Die meisten Galaxien beherbergen supermassive Schwarze Löcher in ihren Kernen, jedes mit Millionen oder Milliarden Sonnenmassen. Man vermutet, dass um die Schwarzen Löcher herum ein Torus aus Staub und Gas existiert, und dass eine sehr heiße Akkretionsscheibe den Torus und Staub und Gas in der Nähe des Kerns aufheizt.
Solch ein aktiver galaktischer Kern (active galactic nucleus, AGN) strahlt im gesamten Bereich des elektromagnetischen Spektrums, wobei der Staub oft den Blick auf die innersten Regionen verwehrt. Gewaltige bipolare Jets aus geladenen Teilchen werden ebenfalls oft ausgestoßen. Die Strahlung des Torus kann direkt in infraroten Wellenlängen beobachtet werden, und wenn sie an den schnellen Teilchen gestreut wird, kann sie auch im Röntgenbereich registriert werden.
Aktive galaktische Kerne gehören zu den spektakulärsten und interessantesten Phänomenen der extragalaktischen Astronomie. Alle Standard-AGN-Modelle sagen die Präsenz eines Torus und einer Akkretionsscheibe voraus, aber die Details der Region sind schwer direkt zu untersuchen, weil man vermutet, dass der Torus relativ klein ist – nur einige hundert Lichtjahre.
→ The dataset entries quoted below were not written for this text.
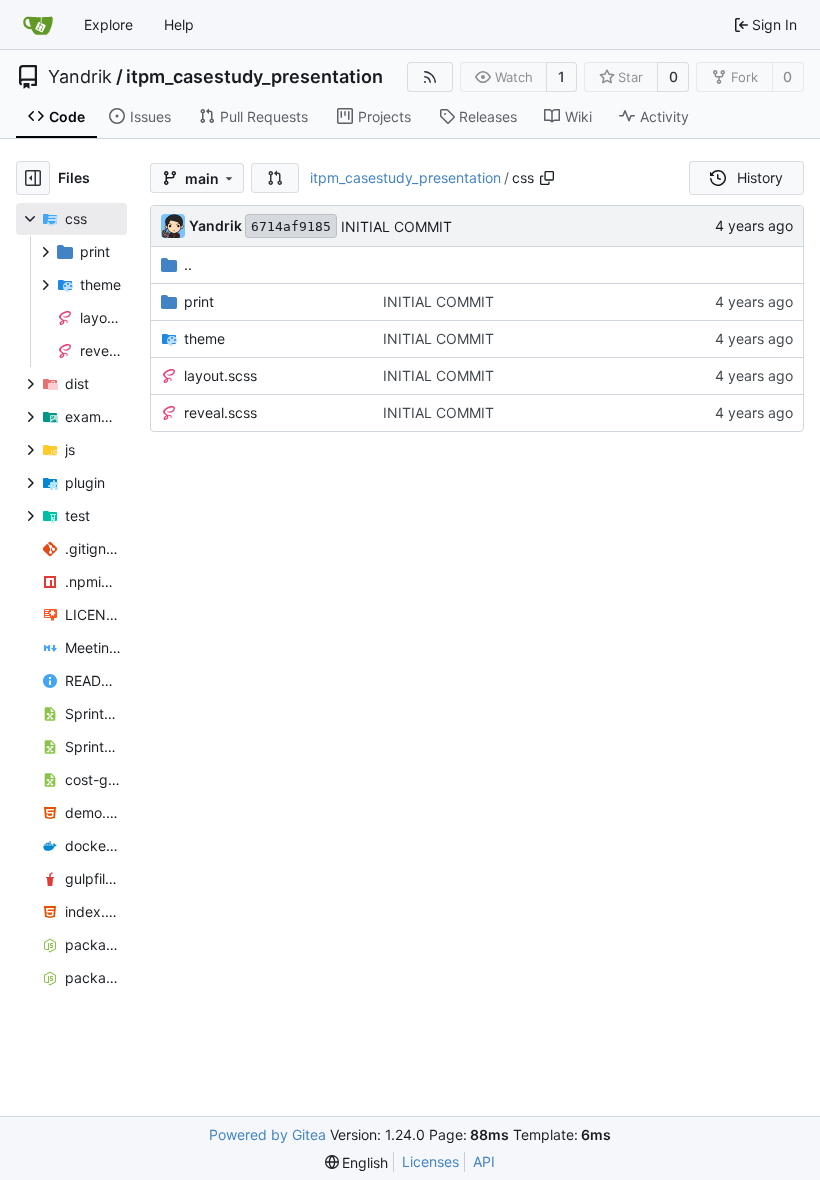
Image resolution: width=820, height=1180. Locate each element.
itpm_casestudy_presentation (254, 77)
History (760, 177)
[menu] (357, 1162)
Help (179, 24)
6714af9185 (291, 226)
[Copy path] (547, 178)
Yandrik (80, 77)
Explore (108, 24)
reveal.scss (220, 412)
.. (188, 264)
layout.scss (220, 375)
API (484, 1161)
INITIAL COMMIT (396, 226)
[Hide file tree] (33, 178)
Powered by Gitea (267, 1134)
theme (204, 338)
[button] (275, 178)
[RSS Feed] (430, 77)
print (199, 301)
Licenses (430, 1161)
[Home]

Das Atacama Large Millimeter/Submillimeter Array (ALMA) hat kürzlich jedoch Strukturen in nahen aktiven galaktischen Kernen beobachtet, sowohl die Kontinuumsemissionen als auch die Emissionen der Moleküllinien. NGC 5643 ist eine Spiralgalaxie mit einem aktiven galaktischen Kern und bipolaren Jets. Im vergangenen Jahr entdeckte ALMA eine längliche Struktur von etwa 80 Lichtjahren Durchmesser in ihrem Kern (in den Emissionen des kühleren molekularen Gases betrug der Durchmesser rund 200 Lichtjahre). Wissenschaftler hatten vermutet, dass die Struktur der erwartete Torus des aktiven galaktischen Kerns ist und dass das molekulare Gas für die Verdeckung des aktiven galaktischen Kerns und für die Ausrichtung der Jets verantwortlich ist.
Die Astronomen Pepi Fabbiano, Aneta Siemiginowska und Martin Elvis vom Harvard-Smithsonian Center for Astrophysics (CfA) und ein Kollege haben jetzt das Weltraumteleskop Chandra verwendet, um die Region und den Torus im Röntgenbereich zu fotografieren. Das Team betrachtete die Energie einer hellen Eisenlinie und fand eine etwa 200 Lichtjahre große Struktur, die recht gut mit der oben erwähnten Struktur des kühleren molekularen Gases übereinstimmt. Sie scheint klumpig zu sein, und diese Eigenschaft spricht zusammen mit der anhand der ALMA-Beobachtungen abgeleiteten Größe und Dichte dafür, dass es sich um die Akkretionsscheibe handelt.
Dies ist das erste Objekt, bei dem sowohl Chandra als auch ALMA den wichtigen Torus identifiziert haben. Von Bedeutung ist außerdem die Tatsache, dass die beiden Beobachtungen den Bereich von Röntgenwellenlängen bis hin zu Millimeterwellenlängen umfassen. Normalerweise registrieren diese sehr verschiedenen Bänder extrem heiße beziehungsweise extrem kalte Materie in sehr unterschiedlichen Regionen, aber ein aktiver galaktischer Kern stellt eine sehr komplexe Umgebung dar.
Abhandlung: “Chandra Detection of the Circumnuclear Molecular Torus of the Compton-thick Active Galactic Nucleus in NGC 5643” von G. Fabbiano, A. Paggi, A. Siemiginowska und M. Elvis, ApJL 869, L36, 2018.